▶ EXERCISE GOAL:
Among the lines below, a stretch begins at the one with "Disclaimers (79, 2522)" and ends at the one with "石頭城 (597, 1795)". Repeat that stretch exactly, ends included.
(EXTRACTED RECORDS begins)
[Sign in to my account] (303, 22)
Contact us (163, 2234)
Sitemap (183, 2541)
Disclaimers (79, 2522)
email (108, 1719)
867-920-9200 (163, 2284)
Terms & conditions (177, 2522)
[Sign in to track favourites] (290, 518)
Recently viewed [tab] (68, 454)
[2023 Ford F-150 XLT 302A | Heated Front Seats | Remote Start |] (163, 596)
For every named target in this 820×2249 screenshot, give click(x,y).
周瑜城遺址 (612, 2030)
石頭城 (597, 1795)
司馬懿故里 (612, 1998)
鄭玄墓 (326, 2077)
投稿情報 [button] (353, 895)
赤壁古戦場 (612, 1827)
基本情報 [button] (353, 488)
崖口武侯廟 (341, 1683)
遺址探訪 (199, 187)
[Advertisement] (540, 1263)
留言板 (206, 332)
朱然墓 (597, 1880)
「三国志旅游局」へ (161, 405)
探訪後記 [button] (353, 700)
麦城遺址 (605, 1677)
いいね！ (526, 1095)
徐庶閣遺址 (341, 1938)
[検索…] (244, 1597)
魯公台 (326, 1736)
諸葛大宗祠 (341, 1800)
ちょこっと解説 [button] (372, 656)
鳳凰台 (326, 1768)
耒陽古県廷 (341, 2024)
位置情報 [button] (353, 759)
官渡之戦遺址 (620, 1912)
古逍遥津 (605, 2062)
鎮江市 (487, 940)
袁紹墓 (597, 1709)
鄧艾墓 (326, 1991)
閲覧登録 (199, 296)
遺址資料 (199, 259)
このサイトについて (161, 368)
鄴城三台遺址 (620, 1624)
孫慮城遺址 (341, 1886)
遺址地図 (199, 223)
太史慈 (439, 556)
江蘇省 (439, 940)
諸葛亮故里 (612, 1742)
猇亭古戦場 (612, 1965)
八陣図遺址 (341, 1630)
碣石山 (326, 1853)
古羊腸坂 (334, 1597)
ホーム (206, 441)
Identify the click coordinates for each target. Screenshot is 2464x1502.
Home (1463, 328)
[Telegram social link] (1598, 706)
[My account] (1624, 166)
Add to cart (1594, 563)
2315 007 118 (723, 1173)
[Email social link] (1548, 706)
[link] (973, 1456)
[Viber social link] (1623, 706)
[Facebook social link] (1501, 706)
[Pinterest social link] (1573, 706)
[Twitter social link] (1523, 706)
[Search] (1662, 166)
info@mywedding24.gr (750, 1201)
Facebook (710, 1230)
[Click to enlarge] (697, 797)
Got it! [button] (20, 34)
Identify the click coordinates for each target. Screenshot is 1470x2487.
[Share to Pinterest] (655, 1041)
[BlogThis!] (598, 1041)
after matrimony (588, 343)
(EXTRACTED RECORDS ends)
▶ REPLY:
Disclaimers (79, 2522)
email (108, 1719)
867-920-9200 (163, 2284)
Terms & conditions (177, 2522)
[Sign in to track favourites] (290, 518)
Recently viewed [tab] (68, 454)
[2023 Ford F-150 XLT 302A | Heated Front Seats | Remote Start |] (163, 596)
For every named target in this 820×2249 screenshot, give click(x,y).
周瑜城遺址 (612, 2030)
石頭城 (597, 1795)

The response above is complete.